A statue of Indian independence leader Mahatma Gandhi was unveiled on Saturday (March 14) in London’s Parliament Square, a place packed mostly with monuments to men who served the British Empire that Gandhi helped destroy.
“Nations transcend bitterness and acrimony. In Parliament Square, there is also a statue of Sir Winston Churchill, arguably the man who opposed Gandhi most resolutely. Some would detect an irony in the great prime minister sharing a public space with the man he once described as a half-naked fakir,” said Indian Finance Minister Arun Jaitley who was in London on a two-day visit.
Churchill famously called Gandhi “a seditious Middle Temple lawyer, now posing as a fakir of a type well known in the east, striding half-naked up the steps of the Vice-regal palace.”

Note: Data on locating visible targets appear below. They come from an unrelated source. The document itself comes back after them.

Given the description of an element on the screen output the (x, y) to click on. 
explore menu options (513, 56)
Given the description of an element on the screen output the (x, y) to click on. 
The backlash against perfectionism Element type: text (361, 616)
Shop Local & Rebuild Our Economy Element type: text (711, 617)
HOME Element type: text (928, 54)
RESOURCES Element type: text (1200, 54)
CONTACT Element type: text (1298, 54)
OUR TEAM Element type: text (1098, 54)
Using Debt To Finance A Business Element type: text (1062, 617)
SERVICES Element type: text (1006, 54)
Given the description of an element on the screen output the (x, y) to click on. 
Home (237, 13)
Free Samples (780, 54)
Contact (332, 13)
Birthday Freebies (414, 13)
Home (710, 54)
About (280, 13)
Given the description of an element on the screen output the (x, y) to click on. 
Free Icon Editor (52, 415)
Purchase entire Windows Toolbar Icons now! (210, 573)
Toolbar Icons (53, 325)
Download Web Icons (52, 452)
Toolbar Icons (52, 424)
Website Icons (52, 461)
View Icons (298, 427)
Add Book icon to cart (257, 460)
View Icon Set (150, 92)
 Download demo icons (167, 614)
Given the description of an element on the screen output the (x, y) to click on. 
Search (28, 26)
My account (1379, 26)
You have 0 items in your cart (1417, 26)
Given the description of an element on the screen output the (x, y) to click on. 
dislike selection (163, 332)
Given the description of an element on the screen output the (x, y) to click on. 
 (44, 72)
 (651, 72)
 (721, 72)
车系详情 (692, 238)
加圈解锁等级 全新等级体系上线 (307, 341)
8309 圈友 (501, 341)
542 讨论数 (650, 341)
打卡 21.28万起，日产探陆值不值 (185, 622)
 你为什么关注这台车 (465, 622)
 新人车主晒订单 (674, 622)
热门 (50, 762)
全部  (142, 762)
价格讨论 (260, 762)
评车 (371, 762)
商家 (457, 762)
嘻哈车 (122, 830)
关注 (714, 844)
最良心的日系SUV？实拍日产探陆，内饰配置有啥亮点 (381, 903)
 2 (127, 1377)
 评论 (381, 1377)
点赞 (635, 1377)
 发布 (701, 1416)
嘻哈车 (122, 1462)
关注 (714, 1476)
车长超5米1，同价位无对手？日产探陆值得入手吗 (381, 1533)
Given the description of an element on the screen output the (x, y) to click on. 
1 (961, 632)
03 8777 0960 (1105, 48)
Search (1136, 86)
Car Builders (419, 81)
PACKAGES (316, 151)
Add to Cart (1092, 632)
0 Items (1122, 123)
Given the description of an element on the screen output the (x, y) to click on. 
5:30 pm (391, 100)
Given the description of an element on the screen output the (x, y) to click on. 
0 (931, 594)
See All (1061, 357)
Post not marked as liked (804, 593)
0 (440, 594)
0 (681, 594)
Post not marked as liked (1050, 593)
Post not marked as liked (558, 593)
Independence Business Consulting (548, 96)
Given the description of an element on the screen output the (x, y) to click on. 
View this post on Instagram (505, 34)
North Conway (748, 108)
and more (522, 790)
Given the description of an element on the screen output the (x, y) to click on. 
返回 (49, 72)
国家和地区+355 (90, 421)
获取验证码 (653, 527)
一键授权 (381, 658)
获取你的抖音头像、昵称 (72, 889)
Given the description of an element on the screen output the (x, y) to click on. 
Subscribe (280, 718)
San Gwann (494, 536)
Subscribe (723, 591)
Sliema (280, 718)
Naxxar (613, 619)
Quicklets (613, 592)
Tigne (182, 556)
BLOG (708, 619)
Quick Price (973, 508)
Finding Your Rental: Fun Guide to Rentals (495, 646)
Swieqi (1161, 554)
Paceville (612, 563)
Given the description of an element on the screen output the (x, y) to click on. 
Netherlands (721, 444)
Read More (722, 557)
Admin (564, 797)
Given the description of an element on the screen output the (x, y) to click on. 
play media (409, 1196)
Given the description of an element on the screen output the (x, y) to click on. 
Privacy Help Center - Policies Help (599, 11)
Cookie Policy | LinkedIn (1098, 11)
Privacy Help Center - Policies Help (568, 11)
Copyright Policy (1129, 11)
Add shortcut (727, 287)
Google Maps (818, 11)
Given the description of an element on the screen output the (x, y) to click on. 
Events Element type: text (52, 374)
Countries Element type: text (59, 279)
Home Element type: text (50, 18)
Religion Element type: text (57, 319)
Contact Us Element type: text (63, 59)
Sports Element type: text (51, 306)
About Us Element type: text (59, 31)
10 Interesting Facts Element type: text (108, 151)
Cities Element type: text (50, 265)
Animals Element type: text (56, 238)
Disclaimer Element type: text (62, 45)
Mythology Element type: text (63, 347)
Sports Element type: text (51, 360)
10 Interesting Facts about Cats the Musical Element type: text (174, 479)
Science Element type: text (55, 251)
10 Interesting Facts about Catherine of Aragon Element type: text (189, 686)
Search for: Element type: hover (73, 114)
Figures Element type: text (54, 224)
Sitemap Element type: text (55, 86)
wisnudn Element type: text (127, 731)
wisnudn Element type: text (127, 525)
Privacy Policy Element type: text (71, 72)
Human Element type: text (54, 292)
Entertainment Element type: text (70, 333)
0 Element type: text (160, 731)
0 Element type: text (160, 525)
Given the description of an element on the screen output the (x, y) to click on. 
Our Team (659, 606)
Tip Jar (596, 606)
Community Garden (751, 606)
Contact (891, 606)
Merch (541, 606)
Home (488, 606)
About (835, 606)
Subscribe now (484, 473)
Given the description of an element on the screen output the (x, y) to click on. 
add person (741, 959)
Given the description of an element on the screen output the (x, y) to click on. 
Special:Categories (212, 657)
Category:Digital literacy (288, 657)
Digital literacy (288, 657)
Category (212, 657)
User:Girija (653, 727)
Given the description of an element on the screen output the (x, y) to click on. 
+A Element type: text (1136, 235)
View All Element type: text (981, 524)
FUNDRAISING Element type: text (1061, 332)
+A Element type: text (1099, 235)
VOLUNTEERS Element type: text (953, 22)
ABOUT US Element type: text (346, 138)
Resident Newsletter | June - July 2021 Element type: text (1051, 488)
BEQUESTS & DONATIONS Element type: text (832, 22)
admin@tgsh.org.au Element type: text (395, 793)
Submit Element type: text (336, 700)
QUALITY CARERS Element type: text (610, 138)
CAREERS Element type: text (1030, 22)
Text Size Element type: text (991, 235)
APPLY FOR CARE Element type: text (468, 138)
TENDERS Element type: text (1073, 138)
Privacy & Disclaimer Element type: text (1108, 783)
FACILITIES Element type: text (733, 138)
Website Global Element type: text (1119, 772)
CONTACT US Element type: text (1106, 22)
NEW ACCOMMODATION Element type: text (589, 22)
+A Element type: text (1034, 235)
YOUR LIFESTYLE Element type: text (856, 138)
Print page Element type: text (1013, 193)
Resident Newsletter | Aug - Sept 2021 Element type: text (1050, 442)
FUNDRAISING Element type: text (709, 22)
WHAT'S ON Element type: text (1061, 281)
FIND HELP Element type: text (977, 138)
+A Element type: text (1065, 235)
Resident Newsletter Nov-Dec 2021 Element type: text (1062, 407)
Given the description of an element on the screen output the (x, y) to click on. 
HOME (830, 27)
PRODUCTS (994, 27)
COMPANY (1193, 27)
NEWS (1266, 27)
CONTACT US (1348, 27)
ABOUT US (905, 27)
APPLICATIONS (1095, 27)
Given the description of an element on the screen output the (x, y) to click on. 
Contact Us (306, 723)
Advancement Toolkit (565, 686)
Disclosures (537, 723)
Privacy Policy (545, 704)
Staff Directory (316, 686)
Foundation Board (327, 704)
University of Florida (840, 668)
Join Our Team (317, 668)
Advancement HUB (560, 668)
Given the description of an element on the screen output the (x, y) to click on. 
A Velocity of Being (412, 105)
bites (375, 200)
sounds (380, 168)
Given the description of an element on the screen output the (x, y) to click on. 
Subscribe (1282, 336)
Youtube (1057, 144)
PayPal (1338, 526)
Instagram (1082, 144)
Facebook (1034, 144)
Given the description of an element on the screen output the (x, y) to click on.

But almost seven decades after India won independence from Britain in 1947, thanks in a large part to Gandhi’s peaceful civil disobedience campaign, relations between the two countries are strong, with both keen to boost economic ties.
Indian Finance Minister Arun Jaitley unveiled the nine-foot-tall statue opposite the British parliament, marking the 100th anniversary of Gandhi’s return to India from South Africa to start the struggle for self rule.
British Prime Minister David Cameron said the bronze statue, made by British sculptor Philip Jackson, was inspired by Gandhi’s visit to the residence of the British prime minister.
“The image of Gandhi we see today is based on a picture of him on the steps of Downing Street in 1931. On that same visit, he also went to see King George the fifth. Arriving bare-chested in his dhoti, and marching ahead with his stick, Gandhi was asked if he felt underdressed. And he replied, ‘The king is dressed for both of us.’,” said Cameron.
Although the square is mostly filled with statues of former British prime ministers, Gandhi has been placed close to monuments of former U.S. President Abraham Lincoln and South African President Nelson Mandela.